There are some cons to FIM, however, including:

  • Your organization is placing trust in Lester’s organization to properly vet and manage Lester’s access. That’s a lot of power for you to hand over. How can you be sure Lester should be trusted to access his own’s company’s resources, let alone yours?
  • It can take a long time to implement, as IT teams must agree upon platform processes for not only the technology, but also the agreements, policies, standards, and other elements that define how the service is implemented. That takes time!


How to Achieve a Zero Trust FIM System

Unfortunately, many organizations fall for the trap of assuming that once they’ve implemented a FIM system, they’ve achieved zero trust.  That is NOT the case!  It’s a step in the right direction, but FIM alone is not enough to achieve zero trust.

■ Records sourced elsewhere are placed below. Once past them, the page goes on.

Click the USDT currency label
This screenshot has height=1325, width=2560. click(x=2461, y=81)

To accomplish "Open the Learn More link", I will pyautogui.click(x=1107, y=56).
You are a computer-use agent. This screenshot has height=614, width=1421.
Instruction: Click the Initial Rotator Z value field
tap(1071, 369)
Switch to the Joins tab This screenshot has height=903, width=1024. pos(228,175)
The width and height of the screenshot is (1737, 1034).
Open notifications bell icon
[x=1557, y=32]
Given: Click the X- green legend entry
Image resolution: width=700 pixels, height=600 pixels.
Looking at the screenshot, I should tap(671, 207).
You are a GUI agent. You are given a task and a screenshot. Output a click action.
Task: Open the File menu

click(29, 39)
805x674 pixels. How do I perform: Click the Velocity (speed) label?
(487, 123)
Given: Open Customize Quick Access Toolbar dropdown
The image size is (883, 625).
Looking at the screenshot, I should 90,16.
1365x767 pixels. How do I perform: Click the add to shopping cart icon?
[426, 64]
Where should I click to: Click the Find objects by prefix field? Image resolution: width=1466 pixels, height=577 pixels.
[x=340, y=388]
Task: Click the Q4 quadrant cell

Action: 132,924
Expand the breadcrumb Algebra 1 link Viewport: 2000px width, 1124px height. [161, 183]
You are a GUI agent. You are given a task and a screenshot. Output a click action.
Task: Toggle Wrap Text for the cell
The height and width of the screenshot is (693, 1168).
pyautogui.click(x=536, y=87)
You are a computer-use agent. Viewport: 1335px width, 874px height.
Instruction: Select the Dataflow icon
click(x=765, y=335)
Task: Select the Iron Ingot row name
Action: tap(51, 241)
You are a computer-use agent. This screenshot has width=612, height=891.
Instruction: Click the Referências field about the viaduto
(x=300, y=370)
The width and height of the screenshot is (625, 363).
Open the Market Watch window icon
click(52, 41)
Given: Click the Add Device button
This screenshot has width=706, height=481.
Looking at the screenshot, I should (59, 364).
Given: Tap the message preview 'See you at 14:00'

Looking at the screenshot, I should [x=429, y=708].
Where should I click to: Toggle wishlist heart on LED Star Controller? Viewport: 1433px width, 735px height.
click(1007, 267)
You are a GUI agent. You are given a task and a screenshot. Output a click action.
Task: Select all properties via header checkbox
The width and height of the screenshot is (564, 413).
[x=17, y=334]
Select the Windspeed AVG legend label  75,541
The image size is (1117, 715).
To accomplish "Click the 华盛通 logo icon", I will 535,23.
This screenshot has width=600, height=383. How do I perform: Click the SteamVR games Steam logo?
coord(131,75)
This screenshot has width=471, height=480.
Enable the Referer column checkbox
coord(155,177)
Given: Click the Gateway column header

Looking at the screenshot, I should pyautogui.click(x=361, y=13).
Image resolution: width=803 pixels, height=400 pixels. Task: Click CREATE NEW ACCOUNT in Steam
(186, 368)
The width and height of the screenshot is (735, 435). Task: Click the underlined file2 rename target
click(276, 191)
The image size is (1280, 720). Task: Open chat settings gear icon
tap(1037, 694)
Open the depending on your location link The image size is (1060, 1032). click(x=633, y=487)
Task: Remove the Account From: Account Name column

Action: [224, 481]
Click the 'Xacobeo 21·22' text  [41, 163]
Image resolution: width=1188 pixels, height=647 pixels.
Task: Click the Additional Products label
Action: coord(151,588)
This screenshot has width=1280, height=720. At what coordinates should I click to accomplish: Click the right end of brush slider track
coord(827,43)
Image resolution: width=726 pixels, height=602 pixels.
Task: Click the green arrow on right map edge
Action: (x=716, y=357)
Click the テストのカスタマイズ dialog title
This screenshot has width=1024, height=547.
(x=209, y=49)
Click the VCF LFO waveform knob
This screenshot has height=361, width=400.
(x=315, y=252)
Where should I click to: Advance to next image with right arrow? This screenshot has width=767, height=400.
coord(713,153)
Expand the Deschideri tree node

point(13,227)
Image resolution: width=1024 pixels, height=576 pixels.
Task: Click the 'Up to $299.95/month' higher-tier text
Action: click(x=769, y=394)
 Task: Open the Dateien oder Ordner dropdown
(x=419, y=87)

With your organization using more third-party workers and more devices, you need to be equipped to stop the next Lester from wreaking havoc on your company.  And even with FIM implemented, a zero trust approach often runs into challenges as more and different kinds of users (in-office, remote, contractors, seasonal help), devices (mobile, bots, IoT), and data storage (drive, cloud, edge) are utilized.

The good news is a zero trust FIM system IS obtainable. As organizations strive to reduce their attack surface to mitigate the risk of a breach, those utilizing a federation system can also leverage an identity authority platform that allows them to vet each person’s identity before they’re granted access. This powerful combo takes the efficiency and scalability of federation and pairs it with an automated, centralized platform to accurately manage identity.

Organizations are then allowed to verify that each user – not just the partner or vendor the user is associated with – is who they claim to be.  i.e., we’ll be able to tell that Lester is Lester and not a cybercriminal posing as Lester (or someone else from Lester’s company whom we don’t know).


SecZetta’s Third-Party Identity Risk Solution

At SecZetta, we enable organizations to layer a robust identity authority with an existing federation system to actively authenticate and revalidate all users before they’re granted access. This granular level of identity-based trust is at the core of zero trust and every organization’s goal of keeping its assets safe.  Should that trust be broken at any point by a detected incident, or an individual’s job status has simply changed, SecZetta can immediately notify necessary systems to ensure access is disabled, thus safeguarding sensitive material.

SecZetta’s solution is rooted in zero trust, the no-code system configuration is simple to use, integrates swiftly with peripheral systems through an open API, and allows organizations to execute risk-based identity access and lifecycle strategies for all third-party non-employee populations.